Especially since the 1960s, more understanding of the importance of mutations has led to more interest in medical anthropology. Controlling communicable diseases, making advances in reproductive technology, and understanding the effects of environmental destruction on possible medical advances are examples of ways in which anthropology intertwines with genetic research.
Research advances in genetic mutations have affected previous anthropological explanations of ancient history in different parts of the world. For decades, physical anthropologists who accept the multiregional school of history have said that historical changes in human physical characteristics are the result of slow adaptation happening simultaneously at different rates in different parts of the world. With support from research on mitochondrial (female) DNA mutations, replacement school researchers have been able to estimate the number of generations it takes for a mutation to occur and, therefore, have been able to go backward in time to estimate the time period of major migrations and settlements in different parts of the world. Using their dates, they argue that mutational changes could not have occurred within the time periods suggested by the multiregionalists.

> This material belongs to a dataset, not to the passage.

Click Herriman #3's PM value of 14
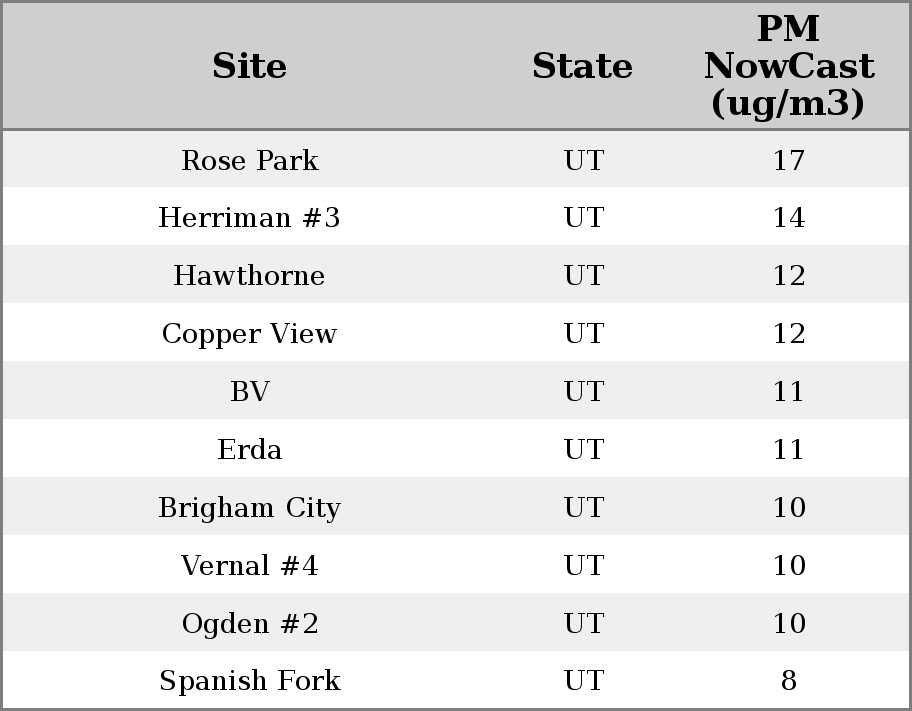 (x=788, y=218)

Genealogy, using the anthropological concept of kinship, also has benefited much from the study of mutations. Mitochondrial DNA mutates too slowly to provide much help for recent genealogical knowledge for females on female lines, but it has been used to classify nearly all women into one of seven genetic groups in the world, referred to by Bryan Sykes as the seven daughters of Eve. The male Y chromosome mutates more rapidly. Using the male Y chromosome to study how closely two males are related, for example, one can count the number of mutations between two males to determine how many generations one needs to go back to find the most recent common direct male ancestor (MRCA). For example, if two males match on 12 of 12 markers (positions tested on the DNA chain), there is a 50% probability that their most recent common direct male ancestor is 500 years in the past.
Forensic anthropology, a specialization area within physical or biological anthropology, continues to put much emphasis on osteology or skeletal biology. But it also has benefited much from recent DNA research based on mutations. Similar to genealogical matches, DNA from a suspect is matched with DNA results from a number of people who have been tested to see whether the DNA of a suspect matches the DNA of any of the people tested or vice versa.

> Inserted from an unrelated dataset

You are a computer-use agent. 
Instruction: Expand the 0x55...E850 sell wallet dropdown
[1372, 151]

The relationship among linguistics, archaeology, and differential DNA distributions as related to national, ethnic, and other groups received major attention during the 1990s with the work of Luigi Luca Cavalli-Sforza.

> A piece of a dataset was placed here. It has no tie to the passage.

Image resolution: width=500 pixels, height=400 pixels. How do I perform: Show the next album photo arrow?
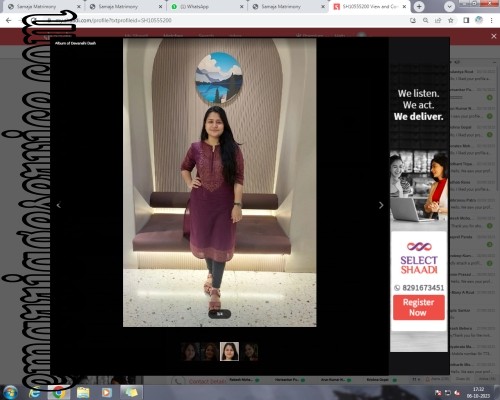pos(381,205)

DNA research is starting to make major advancements. As academicians studying ancient migration and settlement patterns, or as applied anthropologists concerned with medicine, forensics, or genealogy, anthropologists can make major contributions.
References:
- Cavalli-Sforza, L. L., & Cavalli-Sforza, F. (1995). The great human diaspora: The history of diversity and evolution. Reading, MA: Addison-Wesley.
- Cavalli-Sforza, L. L., Menozzi, P., & Piazza A. (1994). The history and geography of human genes. Princeton, NJ: Princeton University Press.
- Sykes, B. (2001). The seven daughters of Eve: The science that reveals our genetic ancestry. New York: Norton.